The bacteria salmonella, notorious for causing food poisoning, has an uncanny property: it prefers to infect cancer tumors. Ernest Pharmaceuticals LLC, founded by Professor Neil Forbes and postdoctoral fellow Nele Van Dessel, is using a nontoxic genetic mutation of salmonella to deliver anti-cancer molecules into cancer cells to kill them. Because salmonella doesn’t naturally enter cells in a way that the anti-cancer molecules are released, Forbes and Van Dessel had to invent a way to alter salmonella genes so that the bacteria not only gets into the cells but, once inside, bursts to deliver its anti-cancer cargo. Ernest plans to use this invention to develop a highly potent anti-cancer therapy.

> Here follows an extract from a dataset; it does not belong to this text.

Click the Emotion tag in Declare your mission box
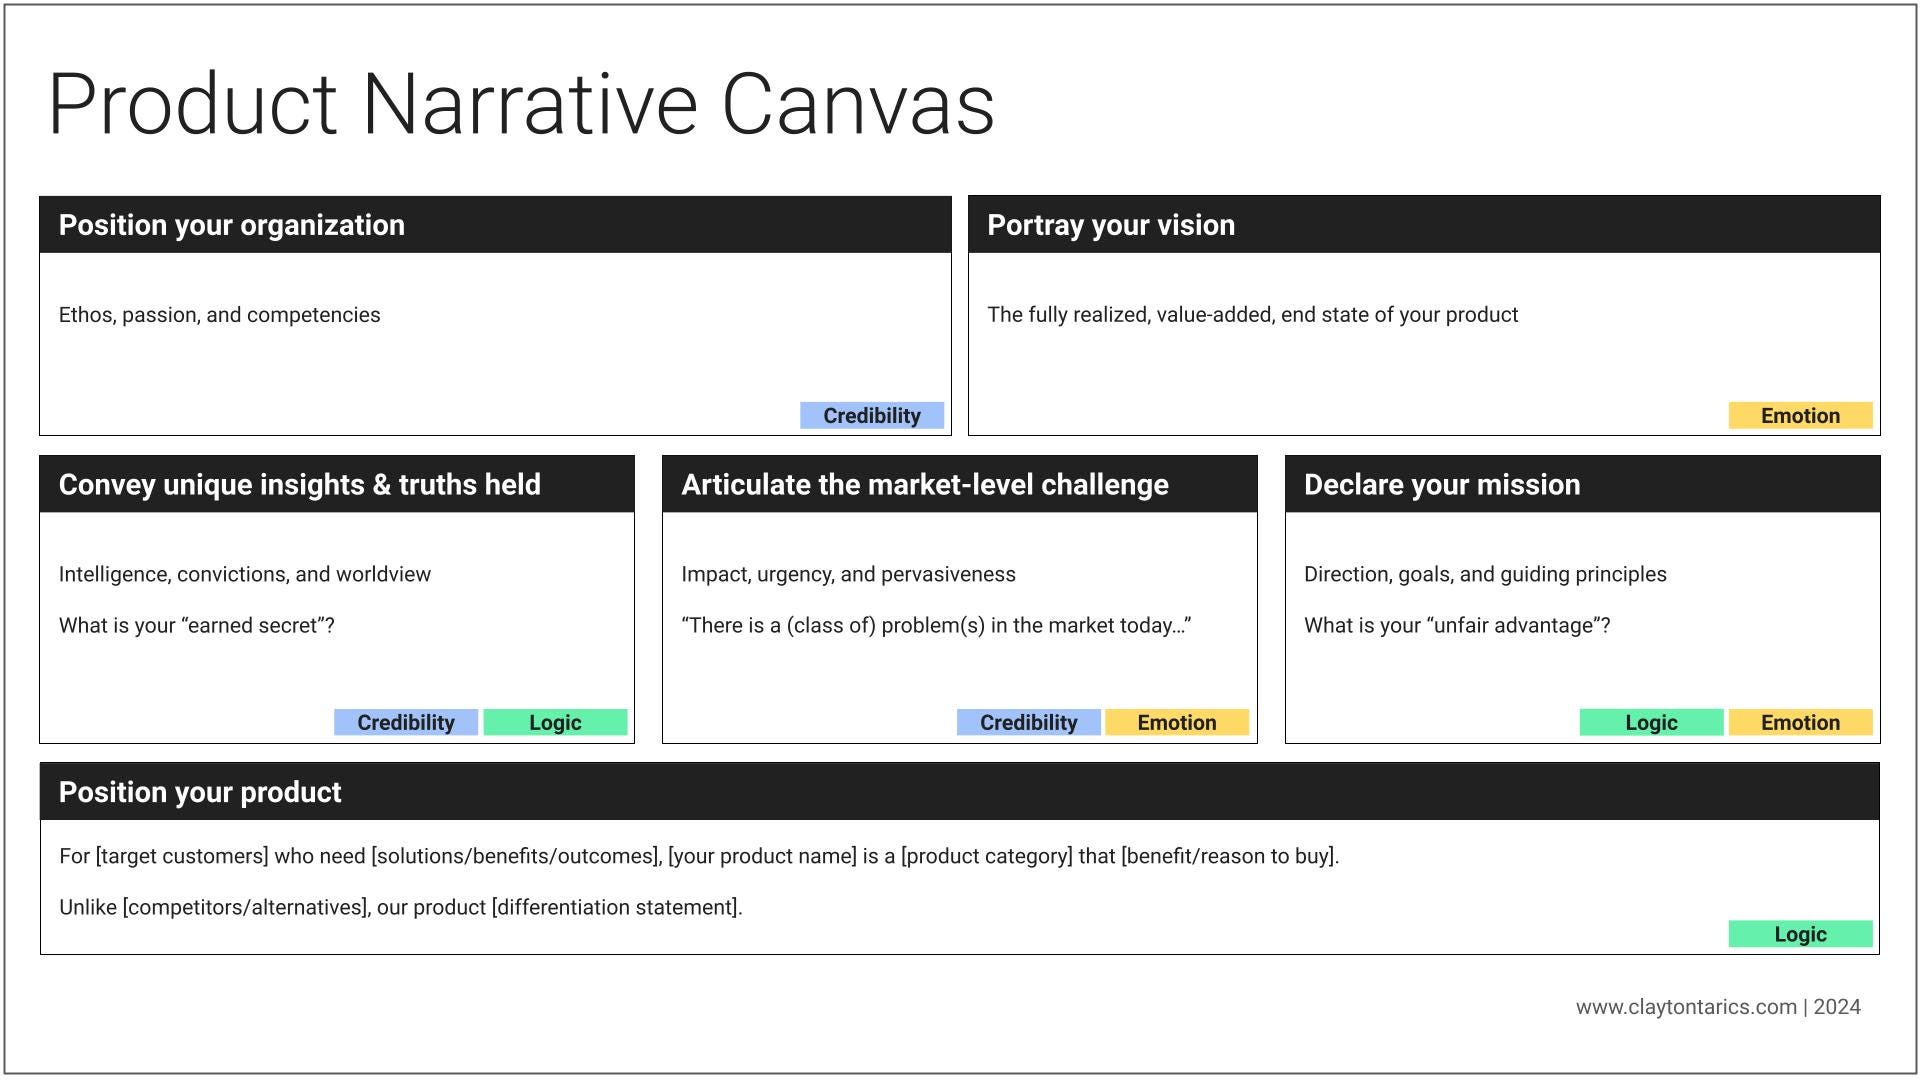The image size is (1920, 1080). (x=1800, y=723)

SCT Technologies Improves Artificial Insemination Success

UMass Amherst professors Pablo Visconti and Anna Maria Salicioni, experts in fertility and sperm biology, have made the surprising discovery that ordinary sperm, if placed for a time in a special culture liquid, stop swimming. However, when later placed in an ordinary culture liquid they become hyper-motile, swimming like crazy. Further research has shown that sperm treated in this way are far more likely to fertilize an egg and produce offspring, in some cases improving the success of artificial insemination by 30 percent or more. Visconti and Salicioni have formed SCT Technologies LLC to develop methods and products to improve the artificial insemination of mice, cows, horses, and humans.